Here we show how to install RAPIDS and Dask in a conda environment on Sophia and how to start a cluster with GPU workers.

Install RAPIDS and Dask

  1. Login to Sophia

    ssh <username>@sophia.alcf.anl.gov
    

  2. Start an interactive session. Follow the instructions specified here to start an interactive job on Sophia. In the example command below we request 2 GPUs:

    qsub -I -l select=2 -l walltime=HH:MM:SS -q by-gpu -A <myProjectName> -l filesystems=home:eagle
    

  3. Load modules

    module load compilers/openmpi
    module load conda  
    

  4. Follow the installation instructions on the RAPIDS Docs, select the appropriate CUDA Version (you can find it in the output of nvidia-smi), and copy the installation command, which should be similar to the one below (replace /path/to/env/rapids-25.06_sophia with your preferred path and name for the environment):

    conda create -y -p /path/to/env/rapids-25.06_sophia -c rapidsai -c conda-forge -c nvidia rapids=25.06 python=3.11 'cuda-version>=12.0,<=12.8'
    # activate the environment
    conda activate /path/to/env/rapids-25.06_sophia
    

  5. Optional: Install jupyterlab and create a ipykernel

    conda install -y ipykernel jupyterlab-nvdashboard dask-labextension
    env=$(basename `echo $CONDA_PREFIX`) && \
    python -m ipykernel install --prefix=${CONDA_PREFIX} --name "$env" --display-name "Python ["$env"]"
    

Start a Dask cluster

The following script, dask_start.sh, starts a Dask cluster:

dask_start.sh
#!/bin/bash
# $1 : number of ranks per node (dafault: 8)
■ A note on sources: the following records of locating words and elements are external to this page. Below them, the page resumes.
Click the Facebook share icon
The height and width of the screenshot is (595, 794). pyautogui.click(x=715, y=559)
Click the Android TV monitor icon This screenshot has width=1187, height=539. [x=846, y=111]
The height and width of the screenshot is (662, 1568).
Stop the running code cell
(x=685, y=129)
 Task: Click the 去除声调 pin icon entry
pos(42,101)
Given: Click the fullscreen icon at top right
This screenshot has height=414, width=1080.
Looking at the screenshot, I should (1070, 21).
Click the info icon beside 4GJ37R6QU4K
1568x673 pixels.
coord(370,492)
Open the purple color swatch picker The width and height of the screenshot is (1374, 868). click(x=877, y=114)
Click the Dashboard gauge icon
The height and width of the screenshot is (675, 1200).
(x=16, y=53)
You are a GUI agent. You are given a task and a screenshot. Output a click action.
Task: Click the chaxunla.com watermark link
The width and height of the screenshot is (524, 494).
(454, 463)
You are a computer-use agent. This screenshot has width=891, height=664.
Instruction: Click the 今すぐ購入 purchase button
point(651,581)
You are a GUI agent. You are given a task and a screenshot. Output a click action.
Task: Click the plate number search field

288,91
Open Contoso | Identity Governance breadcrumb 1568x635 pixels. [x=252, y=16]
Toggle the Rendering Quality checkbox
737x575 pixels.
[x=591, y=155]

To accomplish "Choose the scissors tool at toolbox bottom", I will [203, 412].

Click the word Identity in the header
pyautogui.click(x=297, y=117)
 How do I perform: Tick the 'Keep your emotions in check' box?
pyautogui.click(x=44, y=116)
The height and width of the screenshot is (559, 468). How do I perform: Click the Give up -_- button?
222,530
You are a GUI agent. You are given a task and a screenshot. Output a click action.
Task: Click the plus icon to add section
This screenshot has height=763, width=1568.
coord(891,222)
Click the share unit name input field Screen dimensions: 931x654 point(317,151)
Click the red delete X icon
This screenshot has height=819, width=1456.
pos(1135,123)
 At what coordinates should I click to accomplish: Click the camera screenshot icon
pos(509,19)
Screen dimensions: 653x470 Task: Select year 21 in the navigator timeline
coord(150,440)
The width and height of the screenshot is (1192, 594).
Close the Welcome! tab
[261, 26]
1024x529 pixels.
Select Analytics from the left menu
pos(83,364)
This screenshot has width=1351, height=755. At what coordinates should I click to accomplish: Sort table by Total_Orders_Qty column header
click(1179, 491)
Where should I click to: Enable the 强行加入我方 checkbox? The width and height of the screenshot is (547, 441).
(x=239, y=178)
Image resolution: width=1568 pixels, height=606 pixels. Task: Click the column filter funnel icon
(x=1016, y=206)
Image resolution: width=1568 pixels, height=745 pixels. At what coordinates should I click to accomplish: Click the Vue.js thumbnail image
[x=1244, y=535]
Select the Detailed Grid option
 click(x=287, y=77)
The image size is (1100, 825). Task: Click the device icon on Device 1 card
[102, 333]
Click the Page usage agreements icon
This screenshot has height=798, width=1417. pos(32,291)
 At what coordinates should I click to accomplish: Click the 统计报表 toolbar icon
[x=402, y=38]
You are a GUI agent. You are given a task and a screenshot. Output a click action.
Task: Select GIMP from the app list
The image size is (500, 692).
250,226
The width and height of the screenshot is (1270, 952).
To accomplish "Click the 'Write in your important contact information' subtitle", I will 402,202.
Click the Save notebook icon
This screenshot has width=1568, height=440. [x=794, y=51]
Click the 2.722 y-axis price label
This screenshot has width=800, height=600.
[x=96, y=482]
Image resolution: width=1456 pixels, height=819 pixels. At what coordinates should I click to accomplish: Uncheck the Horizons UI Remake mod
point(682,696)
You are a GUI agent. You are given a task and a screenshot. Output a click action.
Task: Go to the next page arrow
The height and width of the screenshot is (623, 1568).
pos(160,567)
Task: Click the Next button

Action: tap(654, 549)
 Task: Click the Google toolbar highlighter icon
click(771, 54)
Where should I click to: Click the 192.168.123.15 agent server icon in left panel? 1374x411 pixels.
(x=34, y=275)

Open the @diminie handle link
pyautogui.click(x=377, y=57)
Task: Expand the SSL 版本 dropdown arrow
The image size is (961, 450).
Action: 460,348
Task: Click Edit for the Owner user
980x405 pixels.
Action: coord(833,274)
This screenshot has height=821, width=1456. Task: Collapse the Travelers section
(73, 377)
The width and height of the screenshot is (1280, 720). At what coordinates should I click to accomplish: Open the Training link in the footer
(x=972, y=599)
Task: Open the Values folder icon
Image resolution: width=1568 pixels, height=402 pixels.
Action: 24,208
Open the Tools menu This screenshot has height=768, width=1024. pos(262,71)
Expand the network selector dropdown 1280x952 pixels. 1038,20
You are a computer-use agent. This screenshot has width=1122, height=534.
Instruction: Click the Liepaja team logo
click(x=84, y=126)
TMP_EXE=dask_start_worker.sh
cat > ${TMP_EXE} << EOF
#!/bin/bash
CUDA_VISIBLE_DEVICES=\${OMPI_COMM_WORLD_LOCAL_RANK} dask cuda worker \
  --device-memory-limit 40GB \
  --scheduler-file ~/scheduler.json \
  --protocol tcp \
  >/tmp/dask_worker_\${OMPI_COMM_WORLD_RANK}_\${OMPI_COMM_WORLD_LOCAL_RANK}_\${HOSTNAME}.log 2>&1
EOF
chmod 755 ${TMP_EXE}

# start the scheduler
rm -f ~/scheduler.json
echo "starting the scheduler"
nohup dask scheduler --scheduler-file ~/scheduler.json  >/tmp/dask_scheduler.log 2>&1 &
sleep 10

# start the workers
NUM_NODES=$(cat $PBS_NODEFILE | wc -l)
NRANKS_PER_NODE=${1:-8}
echo "starting" ${NRANKS_PER_NODE} "workers per node on" ${NUM_NODES} "nodes"
mpiexec  -np $((NRANKS_PER_NODE*NUM_NODES)) ./${TMP_EXE}

rm ./${TMP_EXE}
  1. Copy the script to Sophia and make it executable: chmod a+x ./dask_start.sh

  2. On a compute node, load modules and activate the Dask conda environment created in Install RAPIDS and Dask

    module load compilers/openmpi
    module load conda  
    conda activate /path/to/env/rapids-25.06_sophia
    

  3. Start the Dask cluster

    ./dask_start.sh <num_gpus> &
    
    where <num_gpus> is the number of GPUs per node requested (the default is 8).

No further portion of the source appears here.